Le plus grand ennemi de la religion, c’est le matérialisme, et celui-là n’a pas de plus rude adversaire que la doctrine spirite. Le SPIRITISME a déjà ramené au SPIRITUALISME de nombreux matérialistes obstinés qui jusqu’alors avaient résisté à tous les arguments théologiques ; c’est que le Spiritisme fait plus que d’argumenter, il rend les choses patentes. C’est donc le plus puissant auxiliaire des idées religieuses, parce qu’il donne à l’homme la conviction de sa destinée future, et à ce titre il doit être accueilli comme un bienfait pour l’humanité. Il a ranimé dans plus d’un cœur la foi en la Providence, fait naître l’espérance à la place du doute ; il a fait plus : il a arraché plus d’une victime au suicide, rétabli la paix et la concorde dans les familles, calmé des haines, amorti des passions brutales, désarmé la vengeance et mis la résignation dans l’âme du souffrant.
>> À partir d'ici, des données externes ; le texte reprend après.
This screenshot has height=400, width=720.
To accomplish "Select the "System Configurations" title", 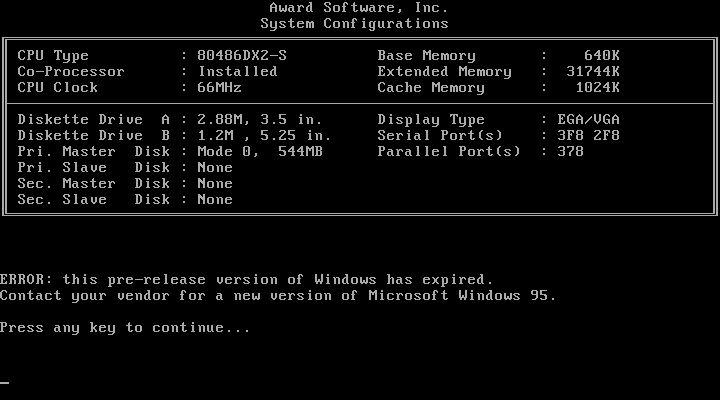I will click(x=355, y=23).
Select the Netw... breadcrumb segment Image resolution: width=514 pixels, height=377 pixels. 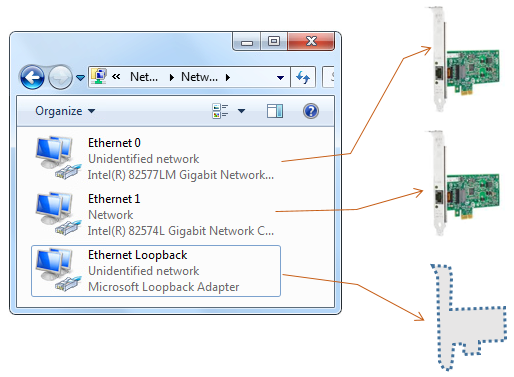coord(199,77)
Est-il subversif de l’ordre social et de la morale publique ? Une doctrine qui condamne la haine et l’égoïsme, qui prêche le désintéressement, l’amour du prochain sans exception de sectes ni de castes, ne peut exciter les passions hostiles, et il serait à désirer pour le repos du monde et le bonheur du genre humain que tous les hommes comprissent et pratiquassent de tels principes : ils n’auraient rien à redouter les uns des autres.
Voilà où conduit la folie du Spiritisme chez ceux qui, approfondissant ces mystères, voient dans les manifestations autre chose que des tables qui tournent ou des démons qui frappent.
FIN.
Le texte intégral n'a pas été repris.